Filter the entries below, keeping every line that has the word "computer".

.....

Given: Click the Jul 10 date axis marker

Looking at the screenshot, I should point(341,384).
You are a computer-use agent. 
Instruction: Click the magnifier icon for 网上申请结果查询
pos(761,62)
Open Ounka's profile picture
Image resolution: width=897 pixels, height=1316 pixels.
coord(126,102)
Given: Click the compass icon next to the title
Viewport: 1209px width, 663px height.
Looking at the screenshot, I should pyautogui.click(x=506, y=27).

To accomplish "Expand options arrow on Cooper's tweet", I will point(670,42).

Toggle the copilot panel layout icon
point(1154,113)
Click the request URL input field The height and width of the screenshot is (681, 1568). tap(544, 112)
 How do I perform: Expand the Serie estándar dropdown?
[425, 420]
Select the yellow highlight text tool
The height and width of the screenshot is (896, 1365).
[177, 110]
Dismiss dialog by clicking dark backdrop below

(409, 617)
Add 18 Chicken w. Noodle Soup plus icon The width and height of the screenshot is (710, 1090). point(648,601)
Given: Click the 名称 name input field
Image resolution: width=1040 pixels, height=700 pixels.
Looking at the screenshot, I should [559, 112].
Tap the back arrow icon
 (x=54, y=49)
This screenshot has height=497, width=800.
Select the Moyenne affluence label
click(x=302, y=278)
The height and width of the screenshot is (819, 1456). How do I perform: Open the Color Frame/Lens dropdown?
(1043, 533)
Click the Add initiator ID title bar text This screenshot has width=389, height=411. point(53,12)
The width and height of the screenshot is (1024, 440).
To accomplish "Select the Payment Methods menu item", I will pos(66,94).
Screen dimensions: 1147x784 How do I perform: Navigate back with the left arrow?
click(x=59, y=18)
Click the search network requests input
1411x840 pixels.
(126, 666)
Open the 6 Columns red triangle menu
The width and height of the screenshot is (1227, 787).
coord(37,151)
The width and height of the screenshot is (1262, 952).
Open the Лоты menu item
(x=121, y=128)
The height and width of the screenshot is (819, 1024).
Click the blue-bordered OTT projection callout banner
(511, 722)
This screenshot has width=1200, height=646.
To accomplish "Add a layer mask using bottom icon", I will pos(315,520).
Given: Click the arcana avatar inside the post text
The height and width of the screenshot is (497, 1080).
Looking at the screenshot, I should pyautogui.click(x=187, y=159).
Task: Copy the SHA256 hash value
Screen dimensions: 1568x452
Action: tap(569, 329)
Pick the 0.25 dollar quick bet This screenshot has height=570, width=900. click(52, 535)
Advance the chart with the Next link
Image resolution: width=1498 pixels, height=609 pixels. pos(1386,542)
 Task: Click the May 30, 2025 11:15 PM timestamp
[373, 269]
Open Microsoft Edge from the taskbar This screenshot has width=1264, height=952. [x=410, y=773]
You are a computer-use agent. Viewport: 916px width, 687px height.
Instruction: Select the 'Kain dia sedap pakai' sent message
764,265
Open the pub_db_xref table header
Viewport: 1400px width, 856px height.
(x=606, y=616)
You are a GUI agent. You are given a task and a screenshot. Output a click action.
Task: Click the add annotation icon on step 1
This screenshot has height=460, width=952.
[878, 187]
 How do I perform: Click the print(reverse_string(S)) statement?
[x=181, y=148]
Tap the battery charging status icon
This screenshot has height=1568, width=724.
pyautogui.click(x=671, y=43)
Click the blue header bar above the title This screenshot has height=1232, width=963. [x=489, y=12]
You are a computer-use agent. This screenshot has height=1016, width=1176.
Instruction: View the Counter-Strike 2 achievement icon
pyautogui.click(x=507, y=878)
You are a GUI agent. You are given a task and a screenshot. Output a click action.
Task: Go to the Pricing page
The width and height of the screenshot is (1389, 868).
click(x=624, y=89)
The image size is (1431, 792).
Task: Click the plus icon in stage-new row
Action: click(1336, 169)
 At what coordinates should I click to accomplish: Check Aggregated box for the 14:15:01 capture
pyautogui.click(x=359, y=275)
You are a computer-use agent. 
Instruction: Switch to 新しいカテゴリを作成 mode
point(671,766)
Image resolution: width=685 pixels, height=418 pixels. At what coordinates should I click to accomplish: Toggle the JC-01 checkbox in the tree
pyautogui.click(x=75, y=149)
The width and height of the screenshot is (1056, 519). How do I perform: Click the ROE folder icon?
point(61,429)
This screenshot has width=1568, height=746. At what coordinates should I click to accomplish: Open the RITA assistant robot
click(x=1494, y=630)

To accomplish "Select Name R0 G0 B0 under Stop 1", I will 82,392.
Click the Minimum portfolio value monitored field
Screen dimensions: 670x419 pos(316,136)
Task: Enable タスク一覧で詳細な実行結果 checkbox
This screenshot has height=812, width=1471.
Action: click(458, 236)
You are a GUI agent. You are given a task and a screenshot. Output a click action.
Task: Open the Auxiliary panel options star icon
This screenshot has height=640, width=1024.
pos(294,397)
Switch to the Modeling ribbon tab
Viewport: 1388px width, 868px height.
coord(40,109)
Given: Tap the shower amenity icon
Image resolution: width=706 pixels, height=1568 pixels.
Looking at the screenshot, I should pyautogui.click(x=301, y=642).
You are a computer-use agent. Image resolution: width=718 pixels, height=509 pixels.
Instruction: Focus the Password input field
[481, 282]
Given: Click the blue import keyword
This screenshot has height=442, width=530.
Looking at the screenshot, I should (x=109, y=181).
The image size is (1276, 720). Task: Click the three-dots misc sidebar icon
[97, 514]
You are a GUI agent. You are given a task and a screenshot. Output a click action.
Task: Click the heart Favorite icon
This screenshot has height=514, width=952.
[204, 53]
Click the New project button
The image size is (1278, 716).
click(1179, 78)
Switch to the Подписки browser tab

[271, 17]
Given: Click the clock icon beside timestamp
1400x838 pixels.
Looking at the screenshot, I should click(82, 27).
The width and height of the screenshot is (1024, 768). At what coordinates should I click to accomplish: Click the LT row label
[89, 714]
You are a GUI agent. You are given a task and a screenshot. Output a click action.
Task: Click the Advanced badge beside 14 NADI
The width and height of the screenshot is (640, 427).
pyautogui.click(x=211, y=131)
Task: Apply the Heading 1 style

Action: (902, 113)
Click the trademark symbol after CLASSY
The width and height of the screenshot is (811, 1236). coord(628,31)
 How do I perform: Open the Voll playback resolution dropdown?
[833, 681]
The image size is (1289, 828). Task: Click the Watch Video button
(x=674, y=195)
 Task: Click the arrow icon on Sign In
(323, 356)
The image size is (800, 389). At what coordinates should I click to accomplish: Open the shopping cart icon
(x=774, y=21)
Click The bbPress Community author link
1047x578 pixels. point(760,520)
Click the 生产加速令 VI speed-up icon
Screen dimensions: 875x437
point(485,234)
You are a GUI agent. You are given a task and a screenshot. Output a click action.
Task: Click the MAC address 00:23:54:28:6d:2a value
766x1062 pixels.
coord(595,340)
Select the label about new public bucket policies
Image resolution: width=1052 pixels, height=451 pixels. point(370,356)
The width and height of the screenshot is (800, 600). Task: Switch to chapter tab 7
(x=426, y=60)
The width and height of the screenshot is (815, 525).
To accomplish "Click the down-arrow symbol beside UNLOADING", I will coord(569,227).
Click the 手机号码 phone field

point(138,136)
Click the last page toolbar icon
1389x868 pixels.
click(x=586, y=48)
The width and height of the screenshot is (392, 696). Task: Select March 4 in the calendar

.....

Response to the exercise:
You are a computer-use agent. 
You are a computer-use agent. Viewport: 916px width, 687px height.
You are a computer-use agent. This screenshot has height=1016, width=1176.
You are a computer-use agent. 
You are a computer-use agent. Image resolution: width=718 pixels, height=509 pixels.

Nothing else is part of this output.